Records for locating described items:
##############################

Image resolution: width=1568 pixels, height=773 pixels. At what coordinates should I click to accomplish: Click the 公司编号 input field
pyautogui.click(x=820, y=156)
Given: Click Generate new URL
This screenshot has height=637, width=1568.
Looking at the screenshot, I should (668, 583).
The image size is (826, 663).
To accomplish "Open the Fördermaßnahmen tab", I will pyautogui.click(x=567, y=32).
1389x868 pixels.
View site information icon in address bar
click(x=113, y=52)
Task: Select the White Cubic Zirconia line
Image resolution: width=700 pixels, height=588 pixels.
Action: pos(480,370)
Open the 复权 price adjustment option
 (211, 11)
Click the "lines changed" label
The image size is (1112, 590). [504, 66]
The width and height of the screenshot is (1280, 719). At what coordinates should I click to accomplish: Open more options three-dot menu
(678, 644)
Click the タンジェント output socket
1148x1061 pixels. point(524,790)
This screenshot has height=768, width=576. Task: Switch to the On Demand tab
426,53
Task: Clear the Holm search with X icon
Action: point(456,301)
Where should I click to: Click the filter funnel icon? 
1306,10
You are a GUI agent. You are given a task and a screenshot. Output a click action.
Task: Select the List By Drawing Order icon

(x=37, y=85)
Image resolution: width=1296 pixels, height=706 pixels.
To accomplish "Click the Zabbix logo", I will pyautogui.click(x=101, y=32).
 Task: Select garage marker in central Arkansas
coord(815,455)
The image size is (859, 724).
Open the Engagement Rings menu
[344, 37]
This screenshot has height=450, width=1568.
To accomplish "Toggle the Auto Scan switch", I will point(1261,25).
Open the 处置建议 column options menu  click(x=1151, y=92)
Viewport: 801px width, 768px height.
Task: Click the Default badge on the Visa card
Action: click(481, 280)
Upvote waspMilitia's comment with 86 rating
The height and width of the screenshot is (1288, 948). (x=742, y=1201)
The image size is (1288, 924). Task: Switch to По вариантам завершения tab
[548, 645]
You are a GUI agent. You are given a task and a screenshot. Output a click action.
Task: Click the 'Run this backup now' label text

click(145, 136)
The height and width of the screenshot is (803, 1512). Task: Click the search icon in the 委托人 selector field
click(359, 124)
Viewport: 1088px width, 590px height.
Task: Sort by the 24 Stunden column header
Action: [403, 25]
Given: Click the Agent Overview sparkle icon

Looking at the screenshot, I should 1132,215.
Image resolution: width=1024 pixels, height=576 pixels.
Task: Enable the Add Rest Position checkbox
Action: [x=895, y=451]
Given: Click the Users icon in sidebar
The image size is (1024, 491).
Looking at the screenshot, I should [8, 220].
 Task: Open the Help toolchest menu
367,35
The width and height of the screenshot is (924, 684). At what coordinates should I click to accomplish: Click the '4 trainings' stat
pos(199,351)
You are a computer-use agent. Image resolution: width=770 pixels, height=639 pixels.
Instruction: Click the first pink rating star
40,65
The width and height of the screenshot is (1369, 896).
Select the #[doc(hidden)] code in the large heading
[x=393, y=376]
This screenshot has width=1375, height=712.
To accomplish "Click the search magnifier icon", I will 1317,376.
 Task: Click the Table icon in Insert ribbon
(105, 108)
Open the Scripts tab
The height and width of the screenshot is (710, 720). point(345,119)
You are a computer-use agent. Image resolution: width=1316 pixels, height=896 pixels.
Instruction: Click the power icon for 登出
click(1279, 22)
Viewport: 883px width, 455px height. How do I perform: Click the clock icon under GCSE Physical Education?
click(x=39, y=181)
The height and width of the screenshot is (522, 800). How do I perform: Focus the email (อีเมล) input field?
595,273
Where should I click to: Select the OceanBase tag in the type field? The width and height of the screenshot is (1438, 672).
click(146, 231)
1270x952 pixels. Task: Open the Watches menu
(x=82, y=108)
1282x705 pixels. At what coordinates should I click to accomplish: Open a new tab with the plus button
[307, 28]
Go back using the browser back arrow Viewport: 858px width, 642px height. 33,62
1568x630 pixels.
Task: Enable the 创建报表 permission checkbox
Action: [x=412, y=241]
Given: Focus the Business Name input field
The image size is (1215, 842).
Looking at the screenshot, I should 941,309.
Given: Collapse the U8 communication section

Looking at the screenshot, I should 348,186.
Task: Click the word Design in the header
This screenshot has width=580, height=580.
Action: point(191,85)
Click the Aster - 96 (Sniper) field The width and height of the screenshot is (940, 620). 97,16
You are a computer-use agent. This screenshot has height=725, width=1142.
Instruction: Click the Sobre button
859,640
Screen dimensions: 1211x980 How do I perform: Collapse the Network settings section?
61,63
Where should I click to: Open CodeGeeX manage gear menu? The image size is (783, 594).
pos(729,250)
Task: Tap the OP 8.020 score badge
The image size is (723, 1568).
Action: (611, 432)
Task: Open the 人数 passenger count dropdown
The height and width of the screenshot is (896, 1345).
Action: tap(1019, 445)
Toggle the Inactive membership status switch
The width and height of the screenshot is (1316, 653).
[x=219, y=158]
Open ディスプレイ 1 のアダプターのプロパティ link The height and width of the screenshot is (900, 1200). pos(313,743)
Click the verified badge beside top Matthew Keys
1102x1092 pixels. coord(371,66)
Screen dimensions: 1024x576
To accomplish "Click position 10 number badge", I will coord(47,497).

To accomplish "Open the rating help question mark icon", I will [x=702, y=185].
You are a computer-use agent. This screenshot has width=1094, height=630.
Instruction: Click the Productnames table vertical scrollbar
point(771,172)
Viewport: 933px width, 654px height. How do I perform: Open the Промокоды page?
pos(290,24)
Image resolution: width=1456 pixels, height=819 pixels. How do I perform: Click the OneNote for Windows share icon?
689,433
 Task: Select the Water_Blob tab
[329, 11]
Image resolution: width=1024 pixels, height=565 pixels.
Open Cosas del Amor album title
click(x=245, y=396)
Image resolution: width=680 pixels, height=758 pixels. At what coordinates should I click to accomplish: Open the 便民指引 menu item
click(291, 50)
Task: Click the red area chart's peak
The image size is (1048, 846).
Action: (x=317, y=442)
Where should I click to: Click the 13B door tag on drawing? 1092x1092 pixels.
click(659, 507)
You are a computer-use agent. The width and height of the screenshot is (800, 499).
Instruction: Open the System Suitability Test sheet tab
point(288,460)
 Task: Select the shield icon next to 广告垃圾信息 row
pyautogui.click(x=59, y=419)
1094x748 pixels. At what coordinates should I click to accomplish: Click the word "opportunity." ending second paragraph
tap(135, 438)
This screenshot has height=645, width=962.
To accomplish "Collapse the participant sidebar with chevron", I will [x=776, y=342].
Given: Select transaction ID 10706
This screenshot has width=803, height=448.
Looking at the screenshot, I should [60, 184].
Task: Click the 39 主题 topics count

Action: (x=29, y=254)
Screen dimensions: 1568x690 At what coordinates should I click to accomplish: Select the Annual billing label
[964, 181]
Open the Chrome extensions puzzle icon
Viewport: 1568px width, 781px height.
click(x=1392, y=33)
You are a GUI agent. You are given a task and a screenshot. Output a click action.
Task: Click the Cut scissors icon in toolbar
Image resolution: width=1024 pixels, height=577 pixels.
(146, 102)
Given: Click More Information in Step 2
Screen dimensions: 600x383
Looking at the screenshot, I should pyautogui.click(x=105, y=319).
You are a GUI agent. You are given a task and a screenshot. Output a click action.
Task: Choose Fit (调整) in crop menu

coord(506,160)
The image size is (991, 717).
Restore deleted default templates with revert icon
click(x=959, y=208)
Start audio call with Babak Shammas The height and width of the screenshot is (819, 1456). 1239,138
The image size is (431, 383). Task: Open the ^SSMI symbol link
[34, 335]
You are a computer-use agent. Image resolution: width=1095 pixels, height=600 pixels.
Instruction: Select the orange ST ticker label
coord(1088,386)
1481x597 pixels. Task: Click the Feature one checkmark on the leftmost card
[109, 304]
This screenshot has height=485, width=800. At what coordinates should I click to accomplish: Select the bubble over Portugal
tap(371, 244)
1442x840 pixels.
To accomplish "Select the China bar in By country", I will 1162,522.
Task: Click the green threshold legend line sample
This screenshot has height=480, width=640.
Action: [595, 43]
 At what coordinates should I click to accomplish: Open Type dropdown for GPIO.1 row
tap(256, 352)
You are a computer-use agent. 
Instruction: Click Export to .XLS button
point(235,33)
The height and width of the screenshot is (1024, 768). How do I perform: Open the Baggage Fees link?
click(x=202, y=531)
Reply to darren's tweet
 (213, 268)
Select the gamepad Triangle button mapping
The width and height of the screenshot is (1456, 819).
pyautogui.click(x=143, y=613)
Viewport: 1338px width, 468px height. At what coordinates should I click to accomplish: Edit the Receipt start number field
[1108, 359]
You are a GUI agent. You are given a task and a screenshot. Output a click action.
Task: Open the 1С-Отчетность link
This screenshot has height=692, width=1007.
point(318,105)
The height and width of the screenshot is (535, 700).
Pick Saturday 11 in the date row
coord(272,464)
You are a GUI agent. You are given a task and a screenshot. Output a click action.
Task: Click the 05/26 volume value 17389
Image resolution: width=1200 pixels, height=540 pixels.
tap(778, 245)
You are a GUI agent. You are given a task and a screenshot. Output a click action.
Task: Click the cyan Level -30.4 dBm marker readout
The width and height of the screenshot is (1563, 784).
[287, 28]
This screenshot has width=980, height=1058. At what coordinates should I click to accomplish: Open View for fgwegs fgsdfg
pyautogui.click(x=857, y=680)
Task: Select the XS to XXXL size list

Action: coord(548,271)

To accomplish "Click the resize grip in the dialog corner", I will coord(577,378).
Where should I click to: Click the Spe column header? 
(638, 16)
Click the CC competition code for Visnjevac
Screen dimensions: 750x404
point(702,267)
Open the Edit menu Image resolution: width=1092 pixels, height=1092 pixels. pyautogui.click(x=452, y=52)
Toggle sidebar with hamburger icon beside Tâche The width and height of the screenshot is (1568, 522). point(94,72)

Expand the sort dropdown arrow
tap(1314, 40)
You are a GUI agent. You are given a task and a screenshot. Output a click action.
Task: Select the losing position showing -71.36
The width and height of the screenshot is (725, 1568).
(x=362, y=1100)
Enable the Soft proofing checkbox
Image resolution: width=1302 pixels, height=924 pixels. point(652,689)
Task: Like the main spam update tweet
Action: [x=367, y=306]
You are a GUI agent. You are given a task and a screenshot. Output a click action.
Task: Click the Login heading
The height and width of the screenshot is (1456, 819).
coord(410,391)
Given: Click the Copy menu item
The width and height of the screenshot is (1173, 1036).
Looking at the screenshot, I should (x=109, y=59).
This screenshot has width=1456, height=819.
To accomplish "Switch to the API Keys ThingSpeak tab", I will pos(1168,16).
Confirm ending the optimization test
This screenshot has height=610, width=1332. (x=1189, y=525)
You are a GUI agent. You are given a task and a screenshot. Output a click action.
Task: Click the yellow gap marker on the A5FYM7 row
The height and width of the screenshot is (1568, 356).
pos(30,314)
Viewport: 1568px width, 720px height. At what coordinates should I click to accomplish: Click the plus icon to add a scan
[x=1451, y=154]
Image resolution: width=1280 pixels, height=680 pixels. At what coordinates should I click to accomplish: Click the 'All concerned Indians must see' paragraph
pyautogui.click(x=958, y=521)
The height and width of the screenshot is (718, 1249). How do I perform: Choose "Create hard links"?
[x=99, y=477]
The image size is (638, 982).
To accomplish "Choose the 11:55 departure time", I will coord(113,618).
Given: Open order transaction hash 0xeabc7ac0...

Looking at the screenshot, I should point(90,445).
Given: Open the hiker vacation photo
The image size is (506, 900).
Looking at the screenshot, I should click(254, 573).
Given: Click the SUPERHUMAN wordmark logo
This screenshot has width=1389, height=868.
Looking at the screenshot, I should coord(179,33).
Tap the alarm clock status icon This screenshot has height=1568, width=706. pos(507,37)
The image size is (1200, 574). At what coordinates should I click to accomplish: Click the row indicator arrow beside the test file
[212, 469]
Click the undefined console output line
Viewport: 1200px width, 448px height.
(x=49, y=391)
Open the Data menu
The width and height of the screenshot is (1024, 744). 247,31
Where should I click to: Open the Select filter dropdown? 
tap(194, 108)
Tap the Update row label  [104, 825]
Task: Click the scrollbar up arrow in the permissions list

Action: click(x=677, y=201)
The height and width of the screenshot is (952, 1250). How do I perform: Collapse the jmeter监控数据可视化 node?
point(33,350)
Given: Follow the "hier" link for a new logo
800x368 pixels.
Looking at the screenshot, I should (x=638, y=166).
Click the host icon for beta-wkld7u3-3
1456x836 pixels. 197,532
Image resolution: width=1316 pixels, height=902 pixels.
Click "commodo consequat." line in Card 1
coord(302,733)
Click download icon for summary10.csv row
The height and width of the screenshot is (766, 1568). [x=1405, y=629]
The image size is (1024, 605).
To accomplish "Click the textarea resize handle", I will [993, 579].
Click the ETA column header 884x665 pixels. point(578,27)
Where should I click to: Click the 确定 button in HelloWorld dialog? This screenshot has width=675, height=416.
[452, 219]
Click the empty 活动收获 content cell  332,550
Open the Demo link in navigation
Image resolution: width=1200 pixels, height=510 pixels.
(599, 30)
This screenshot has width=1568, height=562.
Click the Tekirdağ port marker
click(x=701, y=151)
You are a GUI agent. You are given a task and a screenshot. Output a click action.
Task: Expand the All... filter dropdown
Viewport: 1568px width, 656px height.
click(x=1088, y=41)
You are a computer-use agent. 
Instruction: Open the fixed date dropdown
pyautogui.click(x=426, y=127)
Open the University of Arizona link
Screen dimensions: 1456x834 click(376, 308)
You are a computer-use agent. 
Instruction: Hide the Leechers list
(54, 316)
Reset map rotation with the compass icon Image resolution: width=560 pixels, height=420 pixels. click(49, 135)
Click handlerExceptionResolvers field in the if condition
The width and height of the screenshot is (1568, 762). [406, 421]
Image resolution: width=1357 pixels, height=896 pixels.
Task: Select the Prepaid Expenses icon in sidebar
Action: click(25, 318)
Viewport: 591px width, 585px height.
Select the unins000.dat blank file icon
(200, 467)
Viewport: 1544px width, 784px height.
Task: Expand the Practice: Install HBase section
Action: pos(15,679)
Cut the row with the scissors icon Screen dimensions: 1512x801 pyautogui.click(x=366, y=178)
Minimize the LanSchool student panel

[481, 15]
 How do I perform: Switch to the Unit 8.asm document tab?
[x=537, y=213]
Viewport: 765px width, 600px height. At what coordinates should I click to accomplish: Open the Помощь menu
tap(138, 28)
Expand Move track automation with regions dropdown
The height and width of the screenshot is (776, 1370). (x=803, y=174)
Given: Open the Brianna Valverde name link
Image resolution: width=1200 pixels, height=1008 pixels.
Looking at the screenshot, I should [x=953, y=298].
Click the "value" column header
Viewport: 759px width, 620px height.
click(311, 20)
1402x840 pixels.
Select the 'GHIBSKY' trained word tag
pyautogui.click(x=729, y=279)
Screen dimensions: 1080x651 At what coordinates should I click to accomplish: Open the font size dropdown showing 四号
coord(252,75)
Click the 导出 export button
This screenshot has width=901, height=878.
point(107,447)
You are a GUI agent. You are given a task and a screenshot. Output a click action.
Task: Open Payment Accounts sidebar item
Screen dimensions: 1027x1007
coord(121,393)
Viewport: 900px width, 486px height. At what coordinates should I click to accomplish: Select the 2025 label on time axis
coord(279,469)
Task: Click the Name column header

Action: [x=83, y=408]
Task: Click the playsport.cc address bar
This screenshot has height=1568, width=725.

##############################

Update the items from their start through the line containing "click(x=113, y=52)", inclusive, by replacing every "pixels" with "px" and leaving everything else unchanged. Return only those lines.

Image resolution: width=1568 px, height=773 px. At what coordinates should I click to accomplish: Click the 公司编号 input field
pyautogui.click(x=820, y=156)
Given: Click Generate new URL
This screenshot has height=637, width=1568.
Looking at the screenshot, I should (668, 583).
The image size is (826, 663).
To accomplish "Open the Fördermaßnahmen tab", I will pyautogui.click(x=567, y=32).
1389x868 px.
View site information icon in address bar
click(x=113, y=52)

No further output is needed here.